Estuve a punto de replicar adecuadamente. ¡De manera que yo era un hombre disfrazado de mujer! Pero Poirot levantó la voz y prosiguió apresuradamente, con tal aire de determinación, que lo pensé mejor y me callé.

—Voy a ser ahora brutalmente franco. Es necesario. Voy a exponer crudamente la estructura interna de lo que aquí ocurría.

»Analicé a cada uno de los que viven en esta casa. Respecto al doctor Leidner, pronto me convencí de que el amor que sentía por su esposa era el principal objeto de su vida. Era un hombre roto y destrozado por el dolor moral. A la enfermera Leatheran ya me referí antes. Si era un hombre que se hacía pasar por mujer, podía considerarse como un actor de cualidades asombrosas. Me incliné a creer que era exactamente lo que pretendía ser; es decir, una enfermera muy buena y competente en todos los aspectos.

—¡Muchas gracias! —dije, algo despectiva.

—Mi intención se sintió atraída al instante por el señor y la señora Mercado. Ambos patentizaban un estado de gran agitación, de inquietud. Me fijé primero en ella. ¿Era capaz de asesinar? Y en este caso, ¿por qué razón?

»La señora Mercado es físicamente débil. A primera vista no parecía posible que hubiera tenido la suficiente fuerza para derribar, aunque fuera con la ayuda de una pesada piedra, a una mujer como la señora Leidner. No obstante, si esta última hubiera estado arrodillada, la cosa, por lo menos, podía haber sido físicamente posible. Existen varias maneras de que una mujer induzca a otra a que se arrodille. Una mujer, por ejemplo, puede levantarse el dobladillo de su falda y rogar a otra que le prenda unos alfileres. La otra se arrodillará en el suelo sin sospechar absolutamente nada.
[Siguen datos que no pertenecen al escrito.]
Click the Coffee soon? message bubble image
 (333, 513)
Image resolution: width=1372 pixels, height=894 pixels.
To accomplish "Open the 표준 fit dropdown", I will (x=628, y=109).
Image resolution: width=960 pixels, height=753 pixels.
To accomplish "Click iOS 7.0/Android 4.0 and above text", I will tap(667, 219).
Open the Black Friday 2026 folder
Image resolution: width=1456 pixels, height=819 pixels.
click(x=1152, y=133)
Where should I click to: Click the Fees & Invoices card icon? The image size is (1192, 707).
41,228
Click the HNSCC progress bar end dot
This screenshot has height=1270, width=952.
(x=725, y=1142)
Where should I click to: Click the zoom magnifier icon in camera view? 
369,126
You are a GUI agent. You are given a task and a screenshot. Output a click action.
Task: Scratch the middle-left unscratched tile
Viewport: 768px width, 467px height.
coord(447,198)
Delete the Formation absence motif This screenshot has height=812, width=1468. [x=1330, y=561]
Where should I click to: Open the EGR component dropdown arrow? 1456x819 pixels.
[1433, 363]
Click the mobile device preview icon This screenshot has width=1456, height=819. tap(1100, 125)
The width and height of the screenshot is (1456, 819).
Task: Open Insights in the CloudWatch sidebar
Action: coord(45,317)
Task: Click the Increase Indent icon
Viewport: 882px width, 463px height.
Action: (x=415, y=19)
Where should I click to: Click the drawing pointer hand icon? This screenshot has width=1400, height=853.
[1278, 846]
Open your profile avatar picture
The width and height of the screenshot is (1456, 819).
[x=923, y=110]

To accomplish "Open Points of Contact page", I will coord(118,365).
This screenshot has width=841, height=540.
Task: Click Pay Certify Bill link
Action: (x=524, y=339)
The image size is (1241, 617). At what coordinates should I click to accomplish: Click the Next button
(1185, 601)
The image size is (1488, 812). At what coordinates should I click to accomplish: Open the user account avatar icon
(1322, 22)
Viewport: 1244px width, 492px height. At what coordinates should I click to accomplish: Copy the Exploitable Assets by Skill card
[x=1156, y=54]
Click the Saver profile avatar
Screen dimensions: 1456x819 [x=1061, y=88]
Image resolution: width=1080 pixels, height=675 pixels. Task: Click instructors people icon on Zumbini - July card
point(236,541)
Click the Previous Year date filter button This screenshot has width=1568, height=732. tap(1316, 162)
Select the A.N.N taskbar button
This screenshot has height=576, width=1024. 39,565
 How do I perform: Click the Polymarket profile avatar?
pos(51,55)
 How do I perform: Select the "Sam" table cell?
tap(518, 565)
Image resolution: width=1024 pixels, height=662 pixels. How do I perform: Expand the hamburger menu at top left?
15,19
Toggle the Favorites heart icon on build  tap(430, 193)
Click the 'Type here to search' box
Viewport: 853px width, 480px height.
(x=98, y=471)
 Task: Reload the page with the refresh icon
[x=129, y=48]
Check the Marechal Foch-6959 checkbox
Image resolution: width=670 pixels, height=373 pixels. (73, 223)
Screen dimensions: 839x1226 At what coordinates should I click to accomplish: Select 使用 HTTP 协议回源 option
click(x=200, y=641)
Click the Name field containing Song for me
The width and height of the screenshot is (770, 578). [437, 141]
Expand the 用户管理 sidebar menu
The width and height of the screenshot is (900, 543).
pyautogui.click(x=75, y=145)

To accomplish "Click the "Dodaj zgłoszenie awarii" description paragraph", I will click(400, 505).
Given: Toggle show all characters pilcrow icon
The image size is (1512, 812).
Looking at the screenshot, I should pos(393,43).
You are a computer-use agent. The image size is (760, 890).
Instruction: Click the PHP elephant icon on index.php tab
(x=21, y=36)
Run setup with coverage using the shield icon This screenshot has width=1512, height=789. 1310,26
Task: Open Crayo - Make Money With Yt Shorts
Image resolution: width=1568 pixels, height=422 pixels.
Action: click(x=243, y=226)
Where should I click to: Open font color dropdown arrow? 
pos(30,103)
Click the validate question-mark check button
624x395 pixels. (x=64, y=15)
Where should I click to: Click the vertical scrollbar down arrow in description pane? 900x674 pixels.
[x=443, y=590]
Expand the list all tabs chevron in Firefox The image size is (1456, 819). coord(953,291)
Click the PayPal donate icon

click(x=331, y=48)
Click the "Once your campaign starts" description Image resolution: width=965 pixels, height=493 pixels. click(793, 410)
»Pero, ¿y el motivo? La enfermera Leatheran me contó lo de las coléricas miradas que la señora Mercado dirigía a la señora Leidner. La primera, por lo visto, había sucumbido fácilmente al hechizo de la segunda. Pero no creo que la solución estribe en unos simples celos. Estaba seguro de que la señora Leidner no sentía el menor interés por el señor Mercado, y no hay duda de que la esposa de éste se había dado cuenta de ello. Tal vez, al principio, se puso furiosa, pero para llegar al asesinato tenía que mediar una provocación mucho mayor. La señora Mercado es una mujer de fuerte instinto maternal. Por la forma que tenía de mirar a su marido aprecié no sólo que lo quería, sino que lucharía por él con uñas y dientes. Y vi mucho más todavía...; vi que ella presentía la posibilidad de que tuviera que hacerlo. Estaba siempre en guardia e intranquila. La intranquilidad era por él, no por ella misma. Y cuando estudié al señor Mercado pude suponer fácilmente cuál era la causa de la inquietud. El señor Mercado es un adicto a las drogas... y el vicio ha arraigado profundamente en él.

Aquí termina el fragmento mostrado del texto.